### GIVEN DATA
★ ★ ★ ★ ★

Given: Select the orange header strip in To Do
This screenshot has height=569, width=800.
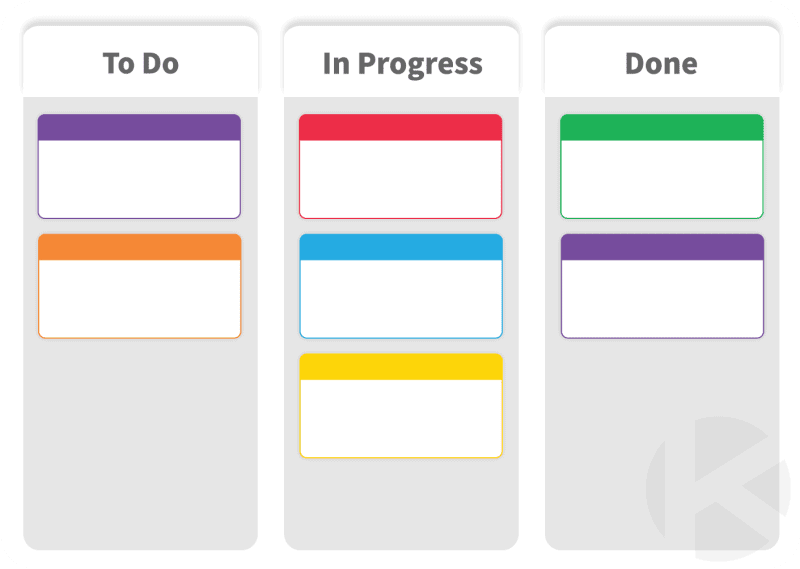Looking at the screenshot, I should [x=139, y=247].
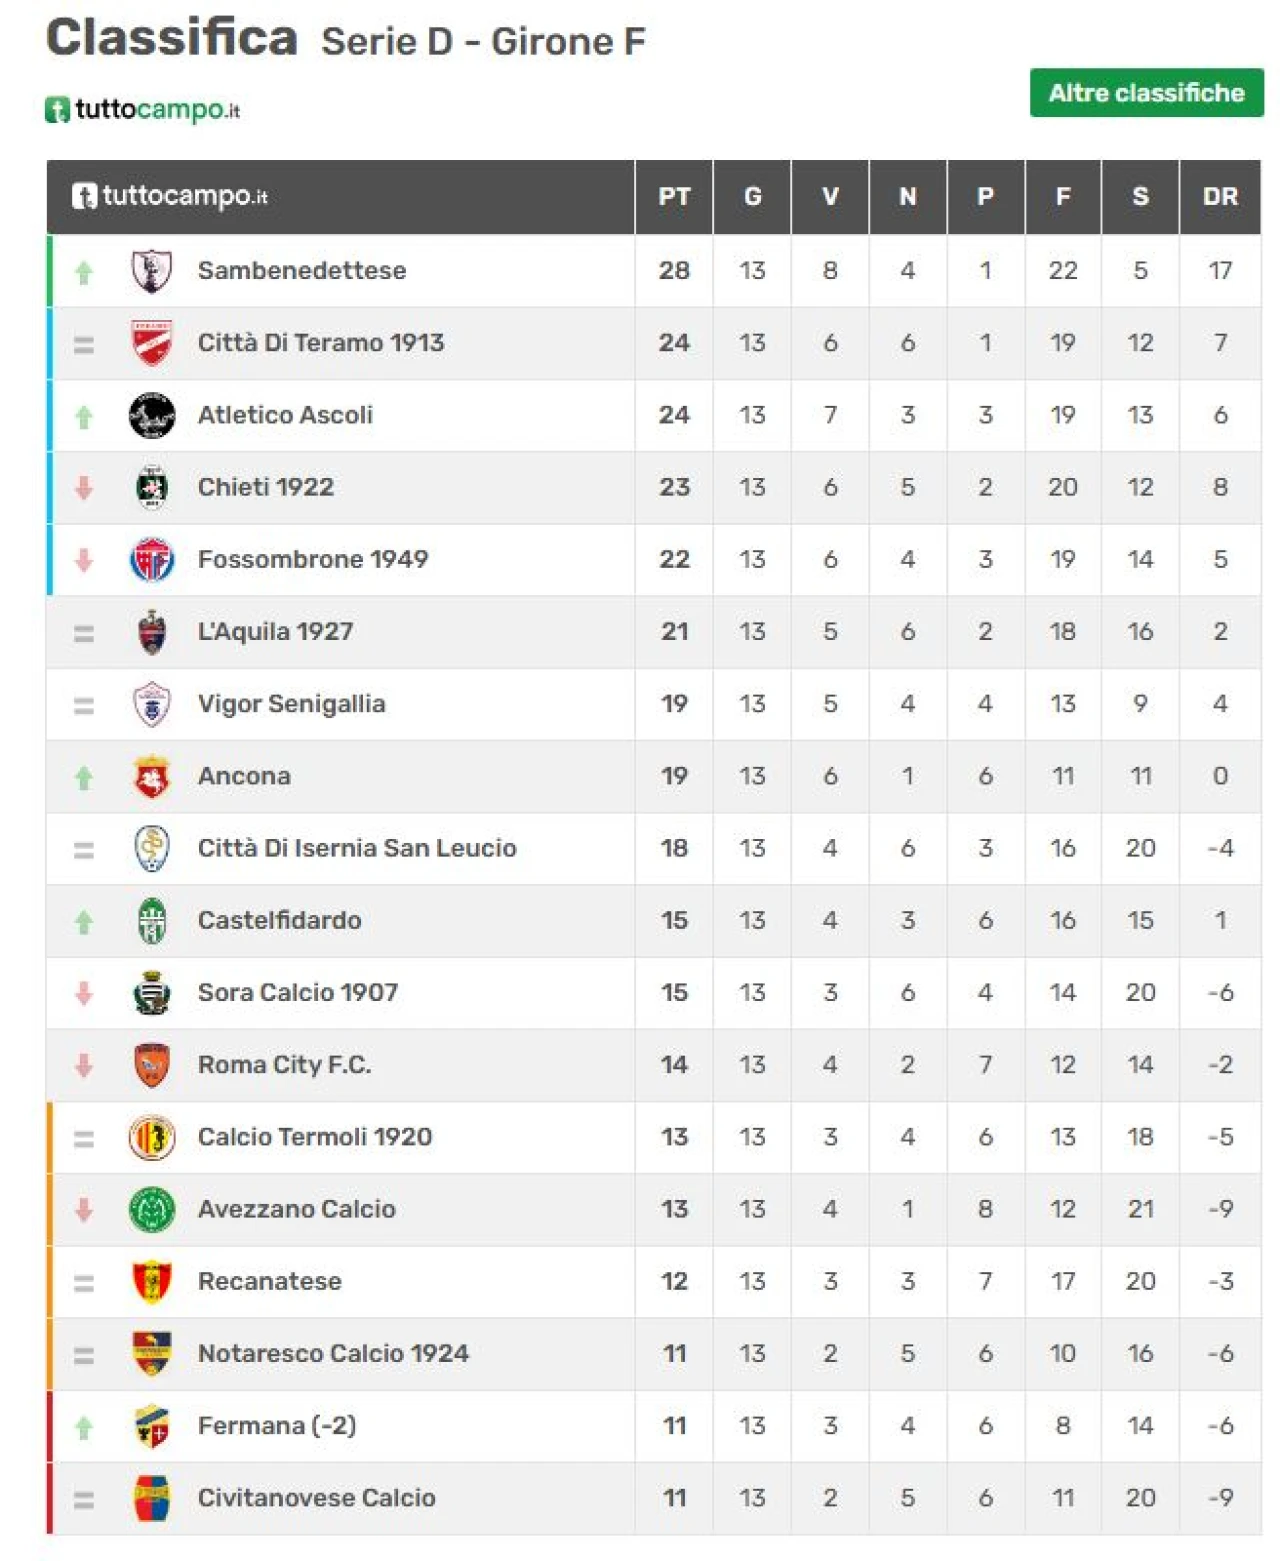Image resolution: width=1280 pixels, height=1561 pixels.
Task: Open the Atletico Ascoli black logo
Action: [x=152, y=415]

★ ★ ★ ★ ★

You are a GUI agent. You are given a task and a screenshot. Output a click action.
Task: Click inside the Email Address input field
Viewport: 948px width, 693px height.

★ ★ ★ ★ ★

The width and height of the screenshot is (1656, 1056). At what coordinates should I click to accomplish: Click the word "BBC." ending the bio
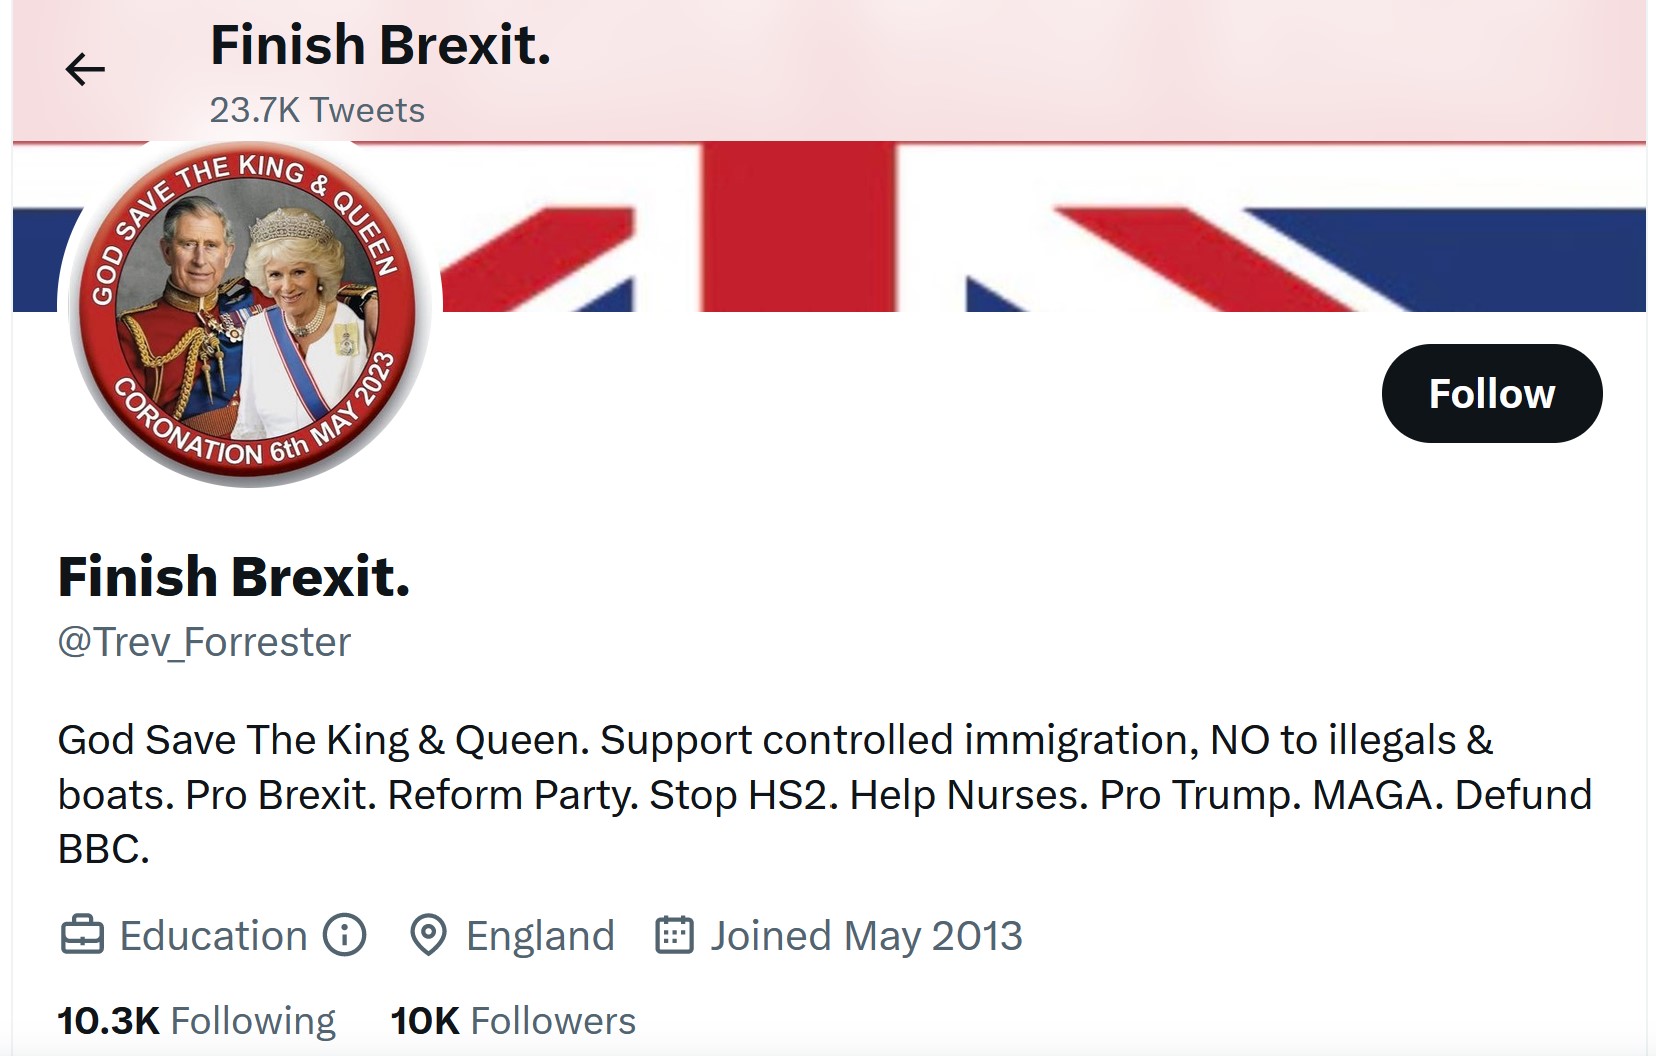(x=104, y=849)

★ ★ ★ ★ ★

### WHAT YOU WILL DO
Going down the listing above, begin printing at the line with "You are a GUI" and finish with the line with "Viewport: 948px width, 693px height.", exactly as they appear.

### TASK SOLUTION
You are a GUI agent. You are given a task and a screenshot. Output a click action.
Task: Click inside the Email Address input field
Viewport: 948px width, 693px height.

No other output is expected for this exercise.